A) In full, chapter one of Lauren Slater’s memoir Lying: “I exaggerate.”

B) And this from Sven Birkerts The Art of Time in Memoir: “…memoir is undertaken not just as another kind of artistic expression, which is to say a work created for an intended audience, but also as an act of self-completion” (88).

C) What does a writer do if the act of self-completion forces her to consider the gaps in a life that cannot be filled? See “A.”

***

As memoir, Lying addresses both a unique and resolutely universal conundrum, the instability of memory, which complicates the writing of a piece of art that in its very definition depends on memory. If memoir seeks to think back on a portion of life, reinhabit memory, then apply the lens of time to make sense of those memories, the enterprise would seem to be utterly corrupted when the view through the lens magnifies a gaping hole or, in fact, if the application of the lens functions like a magnifying class aimed at an ant in the hot sun, the multiplication of energy causing the obliteration of the subject of study. Such a memoir would be a close-up image of a smoking hole. And in many respects, Lauren Slater writers of the examination of such absence. Hers is a story of reconciling childhood epilepsy (or appears to be…instability makes me question everything in this book), which she describes as having left gaps in memory. Experience has been erased, and in this memoir she seeks to write and examine that experience.

So, directly, Slater’s admissions of exaggeration are revelations of experience. I hope that doesn’t strike anyone as too post-modern, this intentional absence functioning as commentary on the absences of life. Indeed, this is the only tactic that Slater has in reconstructing her life. She cannot complete the self in the same fashion as other memoirists, because she cannot access or even pretend to access memories. About fifty pages in, she writes the magic words THE END, then flips everything around on the next page, just so we’re clear on what’s happening:

Not quite.

This is a work of nonfiction. Everything in it is supposed to be true. In some instances names of people and places have been changed to protect their privacy, but the essential story should at least aim for accuracy, so the establishment says. Therefore, I confess. To the establishment. I didn’t really fall into the grave. I was just using a metaphor to try to explain my mental state. The real truth is I went to the funeral, the hearse had engine trouble, the coffin was late, I looked into the grave, and I thought about falling in. (60).

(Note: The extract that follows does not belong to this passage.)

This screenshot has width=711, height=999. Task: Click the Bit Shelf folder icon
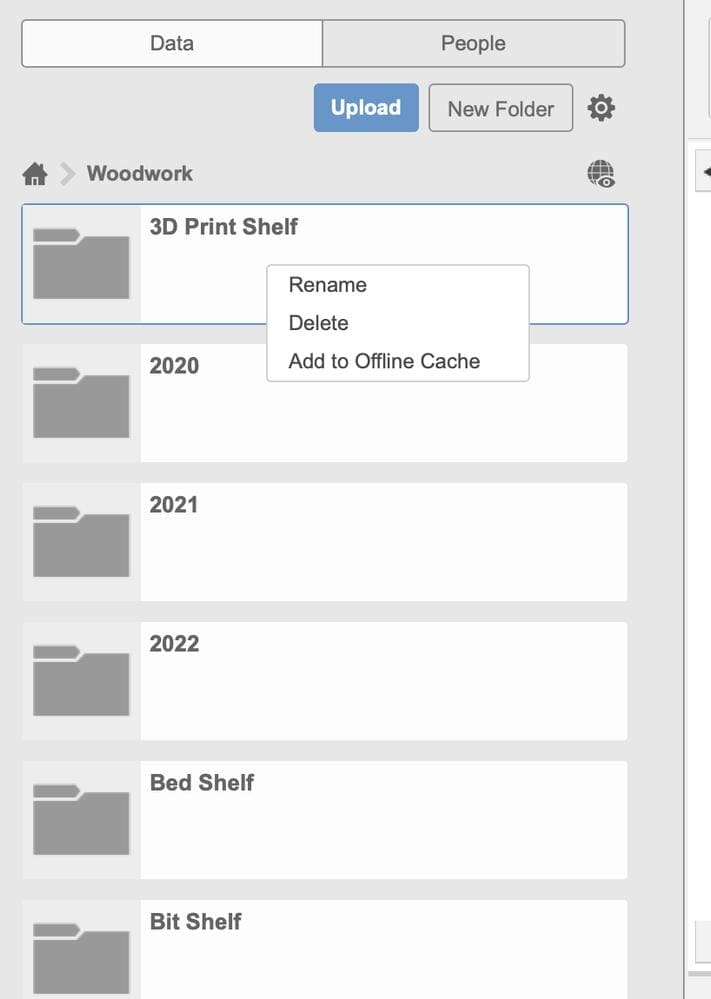[x=81, y=958]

Page 59 offers the narrative clarity we desire in reading, a story that comes to a satisfying and properly evocative ending, Slater lying at the bottom of a grave looking up at the faces peering over the rim. Page 60 presents the complication, that it didn’t happen even as it did, because things that happen in the mind are every bit as real to the body as things that happen physically. Perhaps obviously, in a memoir focused on the deep issues of the brain, writing through this aspect (and against the mind-body split) is crucial.

What memoir isn’t about this, actually? In Firebird, Mark Doty looks through lenses of time to repopulate the memories of his childhood, and he identifies his project as the construction of a perspective box, which is to say, a box built of distortions and viewed through different resolutions. In Descanso for My Father, Harrison Candelaria Fletcher assembles a version of his father through the collection of pieces, which is to say he reconstructs a false image through the act of tertiary memory. In I Could Tell You Stories, Patricia Hampl addresses the difficulty of could in the telling, and the slipperiness of memories of learning to play the piano, and how writing through the false memory leads to something…else.

While it’s too easy to repeat this aphorism, I repeat it anyway: all memoir is meta-memoir. How can it not be, if the project of the writing relies in the ethical engagement of memories that can never be fully trusted? I say too easy, though, because Lying cannot be reduced to mere meta-artifact; it is not just or even a book about writing memoir. Sure, we can read it that way, since the trouble of memory that Slater considers is the trouble of the genre, but Lying is also a tremendous act of ethical reconstruction. It is a memoir (how I want a strand of significant organ music to play as you read those words), and it is concerned primarily with the very construction of self that Birkerts suggests as central to this particular style of art.

I’ll back up here for a moment, to my aside about never trusting anything in Lying, that I’m never quite sure if she’s really writing about epilepsy or if she’s using it as a metaphor for something else. While this, too, sounds overly-meta, I think that’s part of the point. Even though Slater keeps reminding the reader of when she exaggerates, or when she is flat out lying (think, again, about page 60), that act works to weaken the reader’s resolve to see the action on the pages as fully literal. Yet, also, it encourages the reader to trust the moments that are presented as real, because Slater has established herself as reliably unreliable. She’ll tell you if she’s lying…right…won’t she?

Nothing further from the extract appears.